ACTIVITY —
Retype exactly the lines below, starting with the line that contains "Screen dimensions: 1260x772" and ending with the last line; leave out any pictures.
━━ AVAILABLE RECORDS
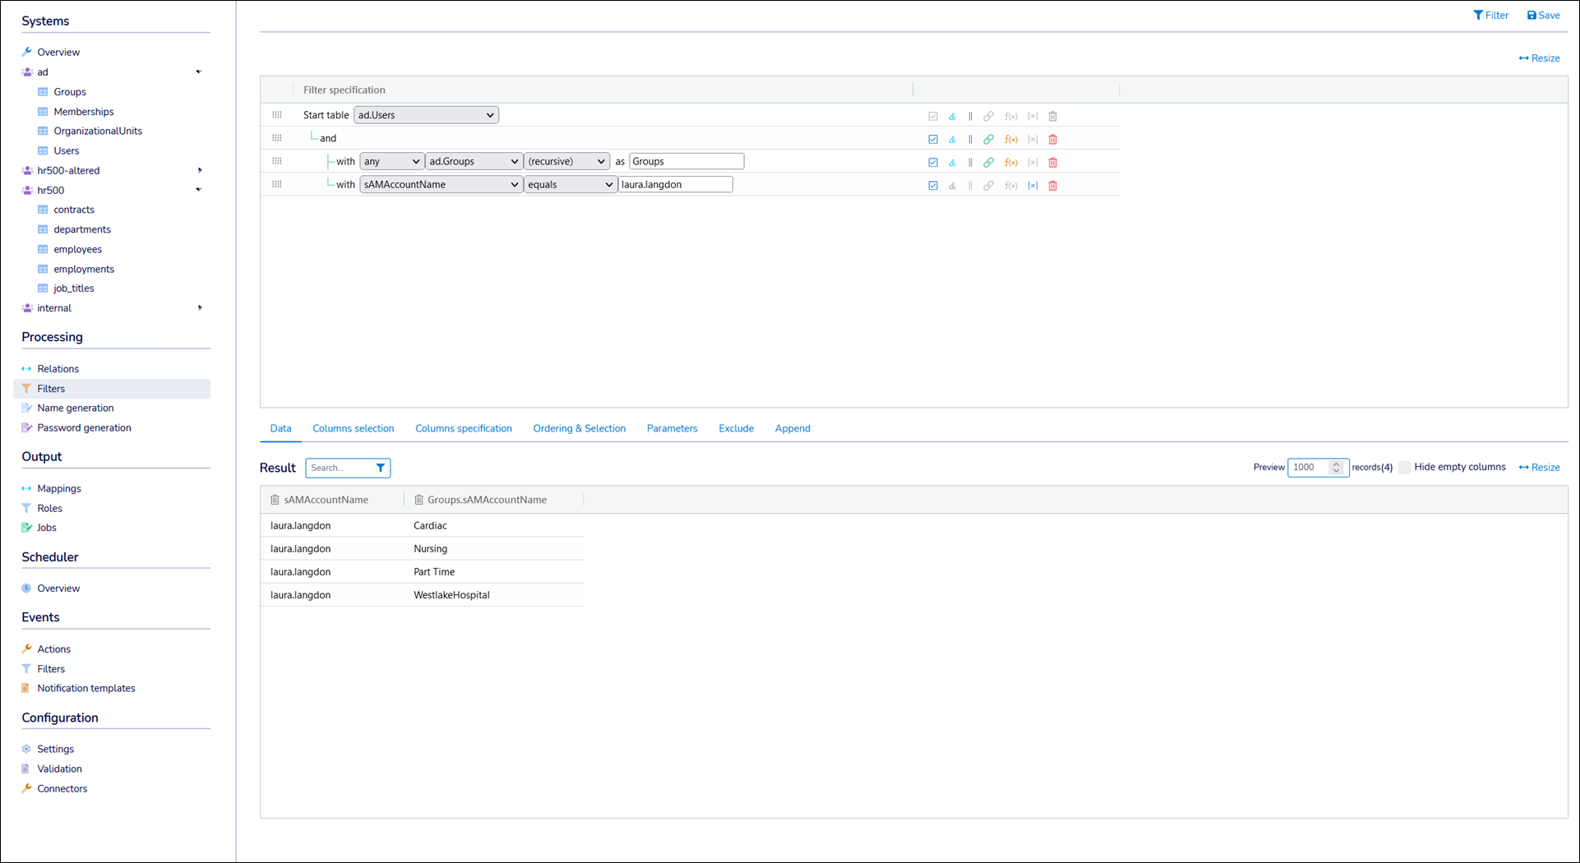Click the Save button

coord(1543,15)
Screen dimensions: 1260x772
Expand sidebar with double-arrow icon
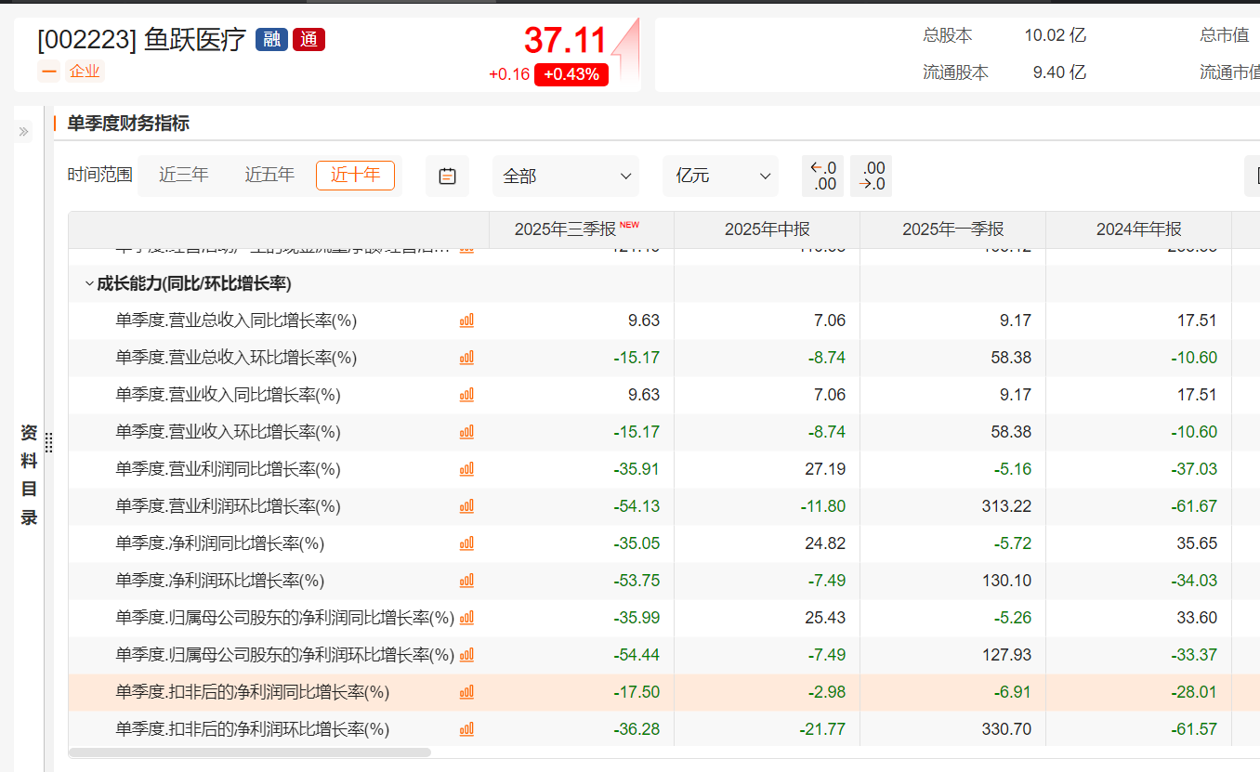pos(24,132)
━━━━
EXERCISE RESULT —
Screen dimensions: 1260x772
Expand sidebar with double-arrow icon
pos(24,132)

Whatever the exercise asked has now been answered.